Je possédais les deux marques fortes du secteur. Je devais m’installer partout en France. J’ai commencé par Bordeaux, puis je suis allé à Nantes, Strasbourg, Marseille… Je n’étais pas le seul distributeur de ces marques, mais j’étais celui qui occupait le plus de territoire.

En 1995, vous lancez votre propre marque, Kariban. Pourquoi ?

Les grandes marques ne proposaient qu’un t-shirt, un sweat-shirt et un polo avec quelques couleurs. On devait être capable de proposer des chemises, des bermudas, des polaires, des coup-vents… J’ai eu l’idée de créer mes propres produits. Mais je ne connaissais rien à la fabrication.

Comment avez-vous procédé ?

J’ai entendu parler de l’île Maurice. On disait qu’on y fabriquait du textile de qualité, que les fabricants travaillaient sérieusement… J’y suis allé, j’ai visité des usines. J’accroche avec une ou deux. J’ ai commencé avec deux modèles de chemises et un polo de rugby. En 1998, je voulais être plus compétitif et proposer d’autres produits. Je suis donc parti à Hong Kong. J’ai commencé mes importations asiatiques. Dans le même temps, j’ai compris que la France ne suffisait pas : j’ai donc racheté un distributeur en Belgique. A partir des années 2000, j’ai continué à développer ce modèle.

Dans quels pays vos produits sont-ils fabriqués ?

On a réduit notre production en Chine. Nous réalisons 60% de notre production au Bangladesh, 20% en Chine, 10% au Pakistan. Le reste est fabriqué en Inde et en Turquie.

Envisagez-vous de relocaliser une partie de la production en France ?

On a lancé un t-shirt d’origine France, mais il est cinq ou six fois plus cher… Si les gens sont prêts à payer beaucoup plus cher, je suis prêt à tout relocaliser !

De nombreuses entreprises prennent des engagements en la matière…

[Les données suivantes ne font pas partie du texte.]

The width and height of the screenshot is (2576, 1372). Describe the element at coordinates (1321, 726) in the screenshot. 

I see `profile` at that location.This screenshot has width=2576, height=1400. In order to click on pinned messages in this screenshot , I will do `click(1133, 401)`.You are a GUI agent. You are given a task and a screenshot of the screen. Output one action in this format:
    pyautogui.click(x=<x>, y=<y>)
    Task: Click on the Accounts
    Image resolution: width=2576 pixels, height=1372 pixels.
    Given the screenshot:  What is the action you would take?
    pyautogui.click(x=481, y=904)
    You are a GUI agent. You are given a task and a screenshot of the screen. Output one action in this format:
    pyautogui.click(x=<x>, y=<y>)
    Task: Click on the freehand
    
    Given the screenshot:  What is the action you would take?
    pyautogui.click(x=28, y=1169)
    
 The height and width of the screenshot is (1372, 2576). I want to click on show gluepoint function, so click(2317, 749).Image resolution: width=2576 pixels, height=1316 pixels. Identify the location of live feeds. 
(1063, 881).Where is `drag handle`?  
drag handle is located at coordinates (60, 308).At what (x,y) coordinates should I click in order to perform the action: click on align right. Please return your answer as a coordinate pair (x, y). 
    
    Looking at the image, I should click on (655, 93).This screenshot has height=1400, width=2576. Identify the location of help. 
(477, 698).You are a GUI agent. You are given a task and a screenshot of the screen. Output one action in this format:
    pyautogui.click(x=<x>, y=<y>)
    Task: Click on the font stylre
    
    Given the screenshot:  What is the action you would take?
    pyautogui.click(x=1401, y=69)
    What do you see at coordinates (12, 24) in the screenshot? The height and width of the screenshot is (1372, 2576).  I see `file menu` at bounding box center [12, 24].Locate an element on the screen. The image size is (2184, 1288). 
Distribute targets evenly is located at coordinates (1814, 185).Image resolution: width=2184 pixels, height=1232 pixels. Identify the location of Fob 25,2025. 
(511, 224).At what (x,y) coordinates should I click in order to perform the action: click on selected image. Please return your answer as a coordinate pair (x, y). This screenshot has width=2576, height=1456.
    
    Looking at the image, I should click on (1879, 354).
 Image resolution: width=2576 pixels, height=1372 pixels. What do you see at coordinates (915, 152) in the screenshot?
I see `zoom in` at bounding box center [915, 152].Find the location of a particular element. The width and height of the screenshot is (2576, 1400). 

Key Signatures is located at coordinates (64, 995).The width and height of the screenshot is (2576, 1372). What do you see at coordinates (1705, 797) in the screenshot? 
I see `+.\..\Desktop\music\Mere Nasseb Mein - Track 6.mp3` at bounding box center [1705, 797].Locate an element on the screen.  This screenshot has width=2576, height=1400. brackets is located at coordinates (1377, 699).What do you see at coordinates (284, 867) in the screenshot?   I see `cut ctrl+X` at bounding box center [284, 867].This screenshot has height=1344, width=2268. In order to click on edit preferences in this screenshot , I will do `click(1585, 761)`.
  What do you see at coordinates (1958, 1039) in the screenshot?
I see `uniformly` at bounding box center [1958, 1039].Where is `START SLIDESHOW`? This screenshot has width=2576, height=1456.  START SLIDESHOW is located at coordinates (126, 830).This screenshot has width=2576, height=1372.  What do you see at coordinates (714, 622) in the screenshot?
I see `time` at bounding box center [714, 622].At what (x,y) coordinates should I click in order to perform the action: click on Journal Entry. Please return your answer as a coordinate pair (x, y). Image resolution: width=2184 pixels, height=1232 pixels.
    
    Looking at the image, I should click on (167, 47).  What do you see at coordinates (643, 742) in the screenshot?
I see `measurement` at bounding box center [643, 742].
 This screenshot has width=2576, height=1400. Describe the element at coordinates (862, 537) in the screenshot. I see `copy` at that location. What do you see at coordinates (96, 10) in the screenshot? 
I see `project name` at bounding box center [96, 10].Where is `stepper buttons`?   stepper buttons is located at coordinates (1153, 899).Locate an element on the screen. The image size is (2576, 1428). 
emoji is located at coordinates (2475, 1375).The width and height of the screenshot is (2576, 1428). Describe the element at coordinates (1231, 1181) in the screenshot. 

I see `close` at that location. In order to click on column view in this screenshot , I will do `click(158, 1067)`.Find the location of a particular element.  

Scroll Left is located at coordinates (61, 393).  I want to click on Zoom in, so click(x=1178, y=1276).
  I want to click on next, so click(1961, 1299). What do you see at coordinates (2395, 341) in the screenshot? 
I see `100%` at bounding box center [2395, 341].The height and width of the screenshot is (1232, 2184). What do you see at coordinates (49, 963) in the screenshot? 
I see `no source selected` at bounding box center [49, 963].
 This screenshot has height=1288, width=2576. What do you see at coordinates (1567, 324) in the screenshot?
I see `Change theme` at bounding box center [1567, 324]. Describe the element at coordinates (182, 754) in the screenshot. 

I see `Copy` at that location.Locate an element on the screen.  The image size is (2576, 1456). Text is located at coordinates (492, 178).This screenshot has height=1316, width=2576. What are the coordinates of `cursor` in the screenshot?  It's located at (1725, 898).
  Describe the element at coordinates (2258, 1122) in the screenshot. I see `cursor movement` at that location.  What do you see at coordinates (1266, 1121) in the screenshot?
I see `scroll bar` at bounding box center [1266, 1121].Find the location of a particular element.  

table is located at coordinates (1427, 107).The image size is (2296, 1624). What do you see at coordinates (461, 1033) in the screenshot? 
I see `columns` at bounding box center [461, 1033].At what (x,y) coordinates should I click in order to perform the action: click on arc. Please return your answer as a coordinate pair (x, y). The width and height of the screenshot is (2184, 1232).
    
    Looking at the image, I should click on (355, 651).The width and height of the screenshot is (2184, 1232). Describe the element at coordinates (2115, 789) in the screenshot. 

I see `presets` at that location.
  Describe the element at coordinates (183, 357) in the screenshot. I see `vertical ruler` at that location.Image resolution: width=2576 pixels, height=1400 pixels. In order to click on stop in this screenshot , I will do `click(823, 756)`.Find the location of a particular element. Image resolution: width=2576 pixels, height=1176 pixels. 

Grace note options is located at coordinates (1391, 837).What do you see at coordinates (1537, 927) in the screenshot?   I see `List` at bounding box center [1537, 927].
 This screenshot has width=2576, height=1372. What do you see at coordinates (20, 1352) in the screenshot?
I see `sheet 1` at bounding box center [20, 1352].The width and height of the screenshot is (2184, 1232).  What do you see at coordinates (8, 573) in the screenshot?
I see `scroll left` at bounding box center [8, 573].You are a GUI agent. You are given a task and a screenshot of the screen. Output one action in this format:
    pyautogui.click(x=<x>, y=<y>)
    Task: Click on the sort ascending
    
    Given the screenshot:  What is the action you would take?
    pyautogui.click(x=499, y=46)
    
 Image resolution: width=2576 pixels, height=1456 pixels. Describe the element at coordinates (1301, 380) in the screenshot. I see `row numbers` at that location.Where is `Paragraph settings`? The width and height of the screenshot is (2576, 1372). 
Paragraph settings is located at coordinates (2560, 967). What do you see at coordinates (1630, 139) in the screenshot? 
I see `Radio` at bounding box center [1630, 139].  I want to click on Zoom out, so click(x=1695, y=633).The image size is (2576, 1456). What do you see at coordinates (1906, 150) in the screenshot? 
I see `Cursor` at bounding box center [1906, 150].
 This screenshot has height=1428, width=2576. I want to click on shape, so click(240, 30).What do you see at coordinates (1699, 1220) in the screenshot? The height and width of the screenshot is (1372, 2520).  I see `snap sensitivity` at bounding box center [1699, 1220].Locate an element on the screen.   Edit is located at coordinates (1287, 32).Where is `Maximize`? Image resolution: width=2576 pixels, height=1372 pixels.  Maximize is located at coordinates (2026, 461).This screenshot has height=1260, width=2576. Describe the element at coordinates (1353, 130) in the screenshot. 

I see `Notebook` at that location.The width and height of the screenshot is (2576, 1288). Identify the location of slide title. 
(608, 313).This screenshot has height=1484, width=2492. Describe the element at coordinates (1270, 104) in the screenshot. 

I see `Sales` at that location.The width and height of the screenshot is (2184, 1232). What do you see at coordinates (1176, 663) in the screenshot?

On développe de plus en plus le bio, le recyclé, etc. Et c’est notre devoir. Quant au fait de relocaliser une partie de la production, on serait ravis de le faire. Mais au Bangladesh, ils ont le droit de manger et de travailler. Si vous enlevez l’industrie textile à ces pays, ils vont tomber dans une misère absolue. Les clichés selon lesquelles il y aurait des enfants dans les usines sont faux. Les conditions déplorables étaient une réalité, ça l’est encore en partie, mais les choses sont en train de changer.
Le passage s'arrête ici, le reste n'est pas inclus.